Dans le « papier » d’Amerongen, ce n’est pas tout. À l’instant même où il a abdiqué, où il a, en conséquence, « délié du serment qu’ils lui avaient prêté, comme à leur empereur-roi et chef suprême, tous les fonctionnaires de l’Empire allemand et de Prusse, tous les officiers, sous-officiers et soldats de la marine et de l’armée prussienne et des armées confédérées, » à cet instant même, l’ex-empereur allemand, l’ex-roi de Prusse, l’ex-supréme seigneur de guerre n’avait plus le droit de rien leur demander, n’avait plus rien à attendre d’eux.
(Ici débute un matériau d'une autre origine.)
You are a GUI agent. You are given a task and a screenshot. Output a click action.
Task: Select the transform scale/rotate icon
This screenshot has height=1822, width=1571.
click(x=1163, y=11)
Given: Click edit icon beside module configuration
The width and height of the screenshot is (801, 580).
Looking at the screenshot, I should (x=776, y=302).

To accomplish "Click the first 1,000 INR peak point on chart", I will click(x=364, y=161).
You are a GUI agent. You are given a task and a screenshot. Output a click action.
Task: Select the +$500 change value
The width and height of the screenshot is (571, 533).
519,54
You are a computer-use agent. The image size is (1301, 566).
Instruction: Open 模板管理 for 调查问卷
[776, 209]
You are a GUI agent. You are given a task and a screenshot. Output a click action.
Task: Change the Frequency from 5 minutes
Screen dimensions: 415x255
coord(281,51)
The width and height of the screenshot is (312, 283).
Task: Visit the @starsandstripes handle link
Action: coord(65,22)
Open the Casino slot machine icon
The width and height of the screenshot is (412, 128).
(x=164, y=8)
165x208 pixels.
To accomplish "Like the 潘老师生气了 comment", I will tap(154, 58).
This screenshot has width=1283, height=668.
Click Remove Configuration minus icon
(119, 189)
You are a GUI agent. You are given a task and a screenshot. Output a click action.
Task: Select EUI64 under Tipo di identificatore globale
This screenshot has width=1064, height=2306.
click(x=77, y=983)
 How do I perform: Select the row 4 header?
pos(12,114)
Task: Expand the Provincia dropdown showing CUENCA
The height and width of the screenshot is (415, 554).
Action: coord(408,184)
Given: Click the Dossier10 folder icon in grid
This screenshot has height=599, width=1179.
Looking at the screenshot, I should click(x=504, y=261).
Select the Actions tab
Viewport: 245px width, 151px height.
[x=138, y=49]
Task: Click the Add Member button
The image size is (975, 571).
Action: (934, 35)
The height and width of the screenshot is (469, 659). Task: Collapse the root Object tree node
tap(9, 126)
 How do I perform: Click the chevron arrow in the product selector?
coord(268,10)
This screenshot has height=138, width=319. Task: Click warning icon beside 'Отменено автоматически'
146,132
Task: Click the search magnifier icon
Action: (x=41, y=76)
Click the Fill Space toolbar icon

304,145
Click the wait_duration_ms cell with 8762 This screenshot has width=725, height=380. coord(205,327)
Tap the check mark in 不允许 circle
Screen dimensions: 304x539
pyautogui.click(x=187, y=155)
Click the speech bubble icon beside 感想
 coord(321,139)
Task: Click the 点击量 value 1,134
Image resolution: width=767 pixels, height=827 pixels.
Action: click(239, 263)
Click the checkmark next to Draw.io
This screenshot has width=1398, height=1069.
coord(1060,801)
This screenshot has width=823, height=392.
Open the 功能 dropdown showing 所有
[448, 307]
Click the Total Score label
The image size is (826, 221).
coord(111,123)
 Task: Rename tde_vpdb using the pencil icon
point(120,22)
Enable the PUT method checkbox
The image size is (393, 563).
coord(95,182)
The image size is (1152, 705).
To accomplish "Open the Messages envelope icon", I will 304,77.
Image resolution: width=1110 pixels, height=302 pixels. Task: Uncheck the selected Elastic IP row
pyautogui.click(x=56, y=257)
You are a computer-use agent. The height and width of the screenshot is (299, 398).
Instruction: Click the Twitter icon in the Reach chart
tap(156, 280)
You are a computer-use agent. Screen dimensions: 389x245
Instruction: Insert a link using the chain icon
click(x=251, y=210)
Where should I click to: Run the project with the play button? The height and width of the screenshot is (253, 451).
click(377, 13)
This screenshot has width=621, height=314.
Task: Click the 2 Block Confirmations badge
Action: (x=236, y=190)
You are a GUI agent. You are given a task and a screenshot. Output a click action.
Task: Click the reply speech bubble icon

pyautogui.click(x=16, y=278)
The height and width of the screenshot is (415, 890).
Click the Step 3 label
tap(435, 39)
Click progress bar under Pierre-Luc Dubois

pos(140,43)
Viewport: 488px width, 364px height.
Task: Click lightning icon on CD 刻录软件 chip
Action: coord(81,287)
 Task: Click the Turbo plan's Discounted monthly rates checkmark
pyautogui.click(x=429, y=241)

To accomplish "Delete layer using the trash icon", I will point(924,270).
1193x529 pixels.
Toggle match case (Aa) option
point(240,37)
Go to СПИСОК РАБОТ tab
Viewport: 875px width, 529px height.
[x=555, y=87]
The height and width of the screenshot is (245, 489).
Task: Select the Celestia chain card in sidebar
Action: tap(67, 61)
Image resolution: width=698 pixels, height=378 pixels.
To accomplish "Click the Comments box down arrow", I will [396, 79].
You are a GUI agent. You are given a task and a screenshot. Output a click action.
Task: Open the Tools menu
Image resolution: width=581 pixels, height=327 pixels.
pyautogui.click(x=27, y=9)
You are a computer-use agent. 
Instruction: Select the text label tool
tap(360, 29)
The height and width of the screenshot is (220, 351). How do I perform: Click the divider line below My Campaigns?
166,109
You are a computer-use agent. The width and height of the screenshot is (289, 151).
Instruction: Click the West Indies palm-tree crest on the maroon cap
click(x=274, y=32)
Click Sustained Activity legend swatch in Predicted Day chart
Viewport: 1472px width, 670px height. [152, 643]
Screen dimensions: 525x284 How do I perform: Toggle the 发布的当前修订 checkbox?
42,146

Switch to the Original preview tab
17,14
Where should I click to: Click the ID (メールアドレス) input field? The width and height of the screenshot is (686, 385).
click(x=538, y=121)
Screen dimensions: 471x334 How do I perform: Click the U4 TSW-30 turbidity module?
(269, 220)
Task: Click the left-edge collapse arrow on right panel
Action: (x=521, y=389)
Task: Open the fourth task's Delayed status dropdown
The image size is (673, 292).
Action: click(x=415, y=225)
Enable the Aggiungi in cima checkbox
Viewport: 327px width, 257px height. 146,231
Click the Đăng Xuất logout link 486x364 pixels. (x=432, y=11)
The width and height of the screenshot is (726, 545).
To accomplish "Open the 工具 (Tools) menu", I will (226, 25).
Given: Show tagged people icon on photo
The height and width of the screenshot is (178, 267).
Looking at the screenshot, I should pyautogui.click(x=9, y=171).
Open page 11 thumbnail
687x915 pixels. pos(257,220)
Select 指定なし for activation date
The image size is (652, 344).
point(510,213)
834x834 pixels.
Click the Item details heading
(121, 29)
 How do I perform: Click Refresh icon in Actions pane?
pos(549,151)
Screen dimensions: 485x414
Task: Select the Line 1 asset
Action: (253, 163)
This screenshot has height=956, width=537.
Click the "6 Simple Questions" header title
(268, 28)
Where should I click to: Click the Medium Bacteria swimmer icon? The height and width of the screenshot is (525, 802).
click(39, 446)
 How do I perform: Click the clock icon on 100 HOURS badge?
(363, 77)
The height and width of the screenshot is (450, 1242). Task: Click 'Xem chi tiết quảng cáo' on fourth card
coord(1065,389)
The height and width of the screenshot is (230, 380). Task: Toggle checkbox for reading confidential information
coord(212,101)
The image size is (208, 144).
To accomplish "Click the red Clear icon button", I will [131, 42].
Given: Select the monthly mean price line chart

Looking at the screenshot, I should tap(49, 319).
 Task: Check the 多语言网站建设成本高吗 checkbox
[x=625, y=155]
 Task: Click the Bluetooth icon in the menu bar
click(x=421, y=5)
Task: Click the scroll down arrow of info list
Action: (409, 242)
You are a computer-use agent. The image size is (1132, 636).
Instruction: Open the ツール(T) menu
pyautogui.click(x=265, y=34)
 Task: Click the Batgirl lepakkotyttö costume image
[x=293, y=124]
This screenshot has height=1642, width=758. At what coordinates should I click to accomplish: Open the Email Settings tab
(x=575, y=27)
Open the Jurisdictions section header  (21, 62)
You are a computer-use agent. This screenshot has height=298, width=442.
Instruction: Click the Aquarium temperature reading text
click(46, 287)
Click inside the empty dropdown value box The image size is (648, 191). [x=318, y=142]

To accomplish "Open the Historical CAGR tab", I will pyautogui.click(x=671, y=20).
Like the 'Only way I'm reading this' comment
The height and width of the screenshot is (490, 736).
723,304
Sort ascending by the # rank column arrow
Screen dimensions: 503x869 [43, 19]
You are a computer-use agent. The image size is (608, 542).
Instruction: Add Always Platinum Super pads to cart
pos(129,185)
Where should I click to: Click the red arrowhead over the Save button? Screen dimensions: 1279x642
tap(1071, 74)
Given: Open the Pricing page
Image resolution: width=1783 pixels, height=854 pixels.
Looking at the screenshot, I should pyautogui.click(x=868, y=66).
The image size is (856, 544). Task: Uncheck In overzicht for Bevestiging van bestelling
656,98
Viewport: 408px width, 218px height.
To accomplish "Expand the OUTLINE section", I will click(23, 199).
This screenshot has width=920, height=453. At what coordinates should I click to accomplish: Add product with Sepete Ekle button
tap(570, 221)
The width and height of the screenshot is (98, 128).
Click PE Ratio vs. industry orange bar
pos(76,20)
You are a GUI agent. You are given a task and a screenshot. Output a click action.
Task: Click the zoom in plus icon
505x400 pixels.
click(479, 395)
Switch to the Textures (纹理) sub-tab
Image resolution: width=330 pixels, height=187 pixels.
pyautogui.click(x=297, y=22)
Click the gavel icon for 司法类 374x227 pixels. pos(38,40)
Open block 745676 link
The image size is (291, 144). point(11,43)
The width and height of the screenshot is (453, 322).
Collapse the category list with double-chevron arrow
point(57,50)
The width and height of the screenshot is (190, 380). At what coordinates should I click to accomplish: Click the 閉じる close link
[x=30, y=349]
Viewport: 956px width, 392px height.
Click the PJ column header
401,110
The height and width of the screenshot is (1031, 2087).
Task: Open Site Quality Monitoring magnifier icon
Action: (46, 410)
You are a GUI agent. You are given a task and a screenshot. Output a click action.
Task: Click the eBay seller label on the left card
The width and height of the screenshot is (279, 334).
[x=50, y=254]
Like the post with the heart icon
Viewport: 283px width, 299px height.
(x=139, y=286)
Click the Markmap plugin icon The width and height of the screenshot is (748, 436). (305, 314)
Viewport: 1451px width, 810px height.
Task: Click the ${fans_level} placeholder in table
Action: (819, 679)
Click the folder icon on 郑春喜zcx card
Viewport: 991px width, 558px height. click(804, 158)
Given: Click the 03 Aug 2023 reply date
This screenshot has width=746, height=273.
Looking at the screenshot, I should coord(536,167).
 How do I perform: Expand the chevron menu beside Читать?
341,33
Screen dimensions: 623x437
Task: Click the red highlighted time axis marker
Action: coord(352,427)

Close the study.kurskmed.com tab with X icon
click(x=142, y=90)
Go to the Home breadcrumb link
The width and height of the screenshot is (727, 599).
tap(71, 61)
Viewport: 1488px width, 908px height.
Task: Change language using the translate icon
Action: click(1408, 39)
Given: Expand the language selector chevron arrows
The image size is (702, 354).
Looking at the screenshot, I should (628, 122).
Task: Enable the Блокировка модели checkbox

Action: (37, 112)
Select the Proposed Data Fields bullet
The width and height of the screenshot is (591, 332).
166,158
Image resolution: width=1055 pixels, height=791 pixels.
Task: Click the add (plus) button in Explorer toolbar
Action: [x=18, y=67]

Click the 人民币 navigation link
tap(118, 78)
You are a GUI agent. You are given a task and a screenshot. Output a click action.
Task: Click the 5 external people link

Or, il continue d’en attendre quelque chose, et quoi ? « J’attends d’eux, jusqu’à ce que soit faite la nouvelle organisation de l’Empire allemand, qu’ils aident ceux qui détiennent effectivement le pouvoir en Allemagne à protéger le peuple allemand contre les dangers menaçants de l’anarchie, de la famine et de la domination étrangère. » Guillaume de Hohenzollern dit « la nouvelle organisation de l’Empire, » comme la Gazette de Cologne et la Gazette de Francfort disent « l’Empire nouveau, » comme Ebert et Haase disent « le gouvernement d’Empire. » Ne tirons pas d’une rencontre d’expressions équivalentes des déductions exagérées, mais non plus ne négligeons-pas absolument l’indication. Constatons, tel qu’il est, ce fait que les voies se recoupent. Si c’était de dessein prémédité, le but serait la reconstruction, la reconstitution de l’Empire, dont « ceux qui détiennent effectivement le pouvoir en Allemagne » seraient, plus ou moins consciemment, les instruments. Il resterait que, dans l’hypothèse où il se montrerait fidèle à sa parole et à sa signature, Guillaume II n’en serait pas le bénéficiaire. Maison n’a toujours pas la renonciation du Kronprinz « à ses droits de succession à la couronne de Prusse et à la couronne impériale qu’ils impliquent par un acte constitutionnel irrécusable. » Guillaume II a pu ne renoncer que pour lui, mais il faudrait que le Kronprinz renonçât à la fois pour lui-même et pour son fils mineur, qui, précisément parce qu’il est mineur, ne peut valablement renoncer. Sinon, il ne cesserait pas d’y avoir un roi de Prusse, et par suite un Empereur allemand, en puissance ou en perspective.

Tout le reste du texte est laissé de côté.